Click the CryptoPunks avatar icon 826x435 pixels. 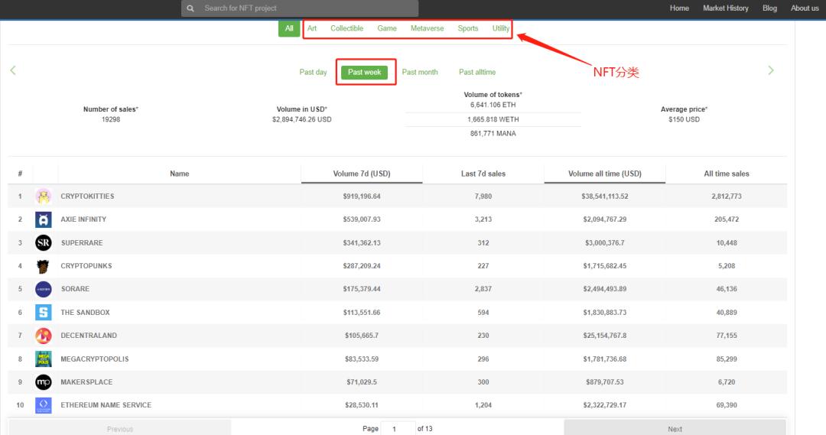click(x=44, y=266)
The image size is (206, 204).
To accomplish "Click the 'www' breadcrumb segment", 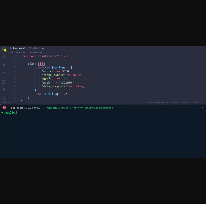I will (x=18, y=52).
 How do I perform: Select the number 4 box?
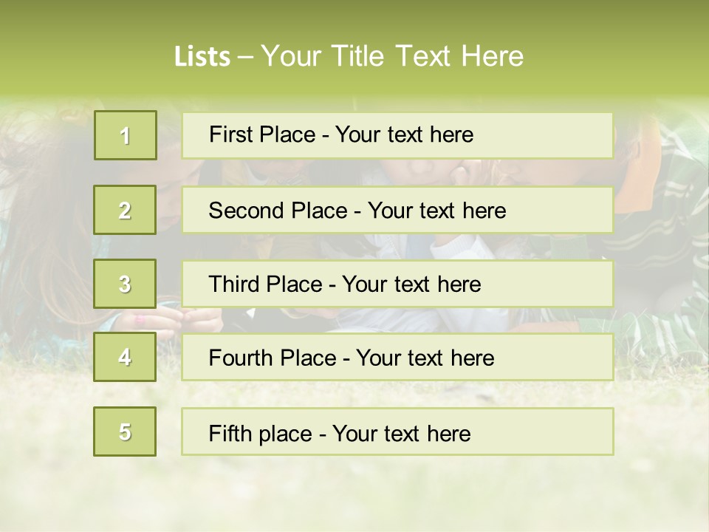pos(125,357)
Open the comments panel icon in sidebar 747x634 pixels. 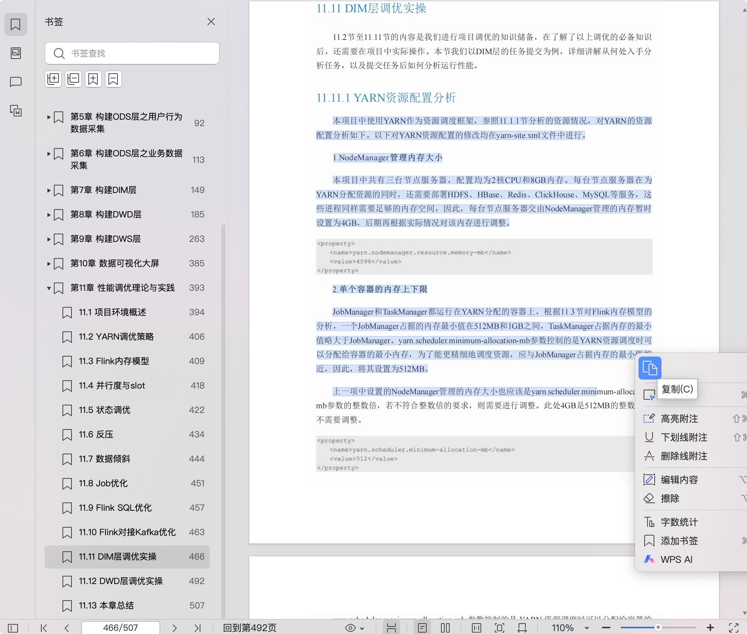[16, 82]
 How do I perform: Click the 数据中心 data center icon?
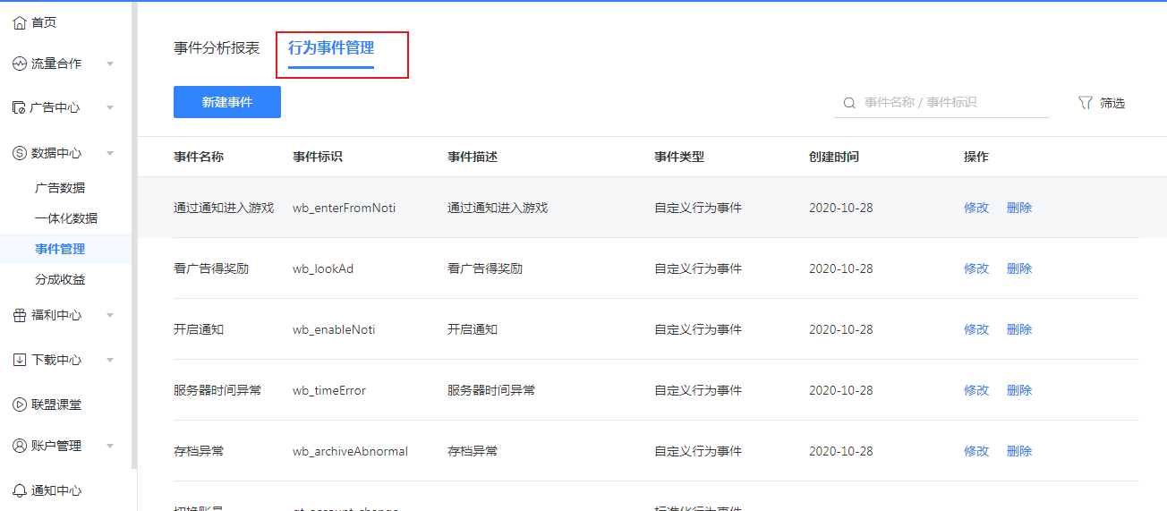click(x=20, y=153)
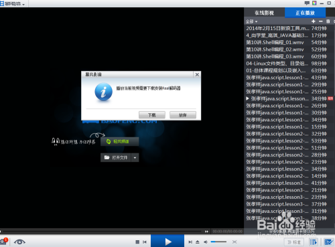
Task: Toggle fullscreen with the expand arrows icon
Action: coord(235,242)
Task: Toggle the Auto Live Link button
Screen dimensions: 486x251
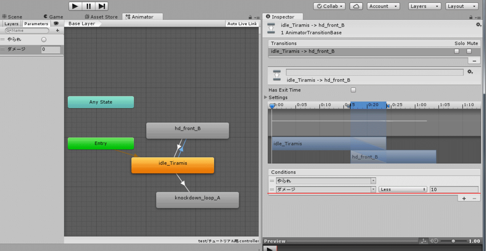Action: (x=242, y=24)
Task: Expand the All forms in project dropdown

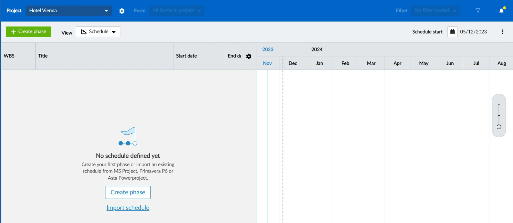Action: [x=177, y=11]
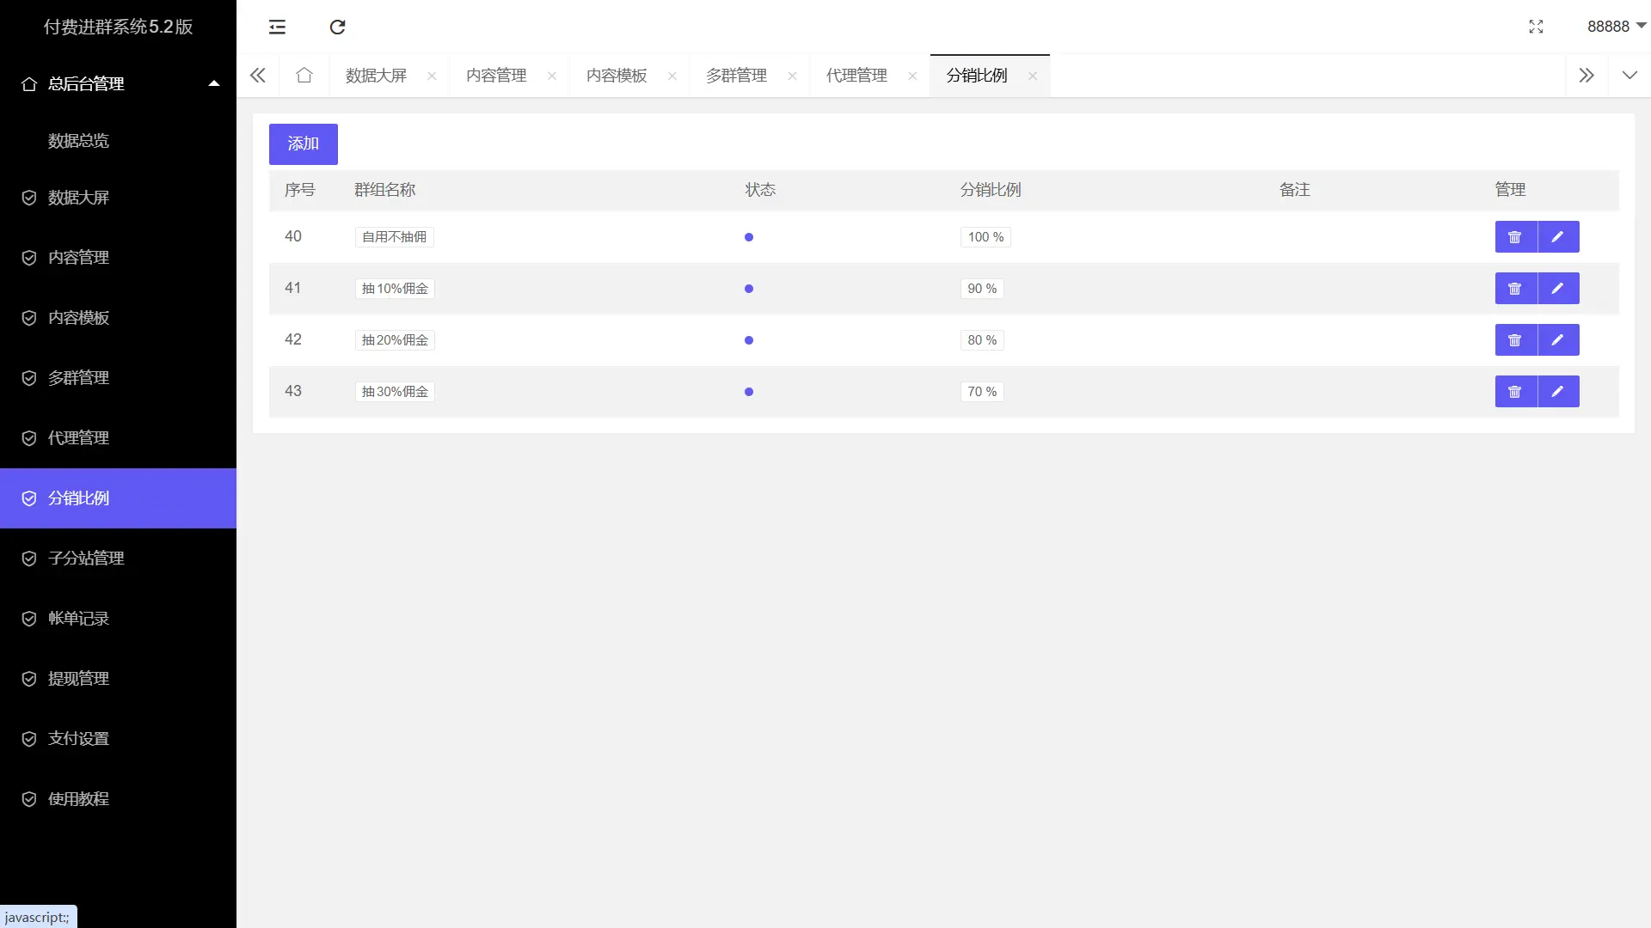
※
*Stated exercise:*
Copy out, character for character, the lines from the one containing "Task: Toggle the Auto Live Link button" through the end of the lines above, including both ends, and leave out the pictures.

*Task output:*
Task: Toggle the Auto Live Link button
Screen dimensions: 486x251
Action: (x=242, y=24)
Task: Expand the All forms in project dropdown

Action: [x=177, y=11]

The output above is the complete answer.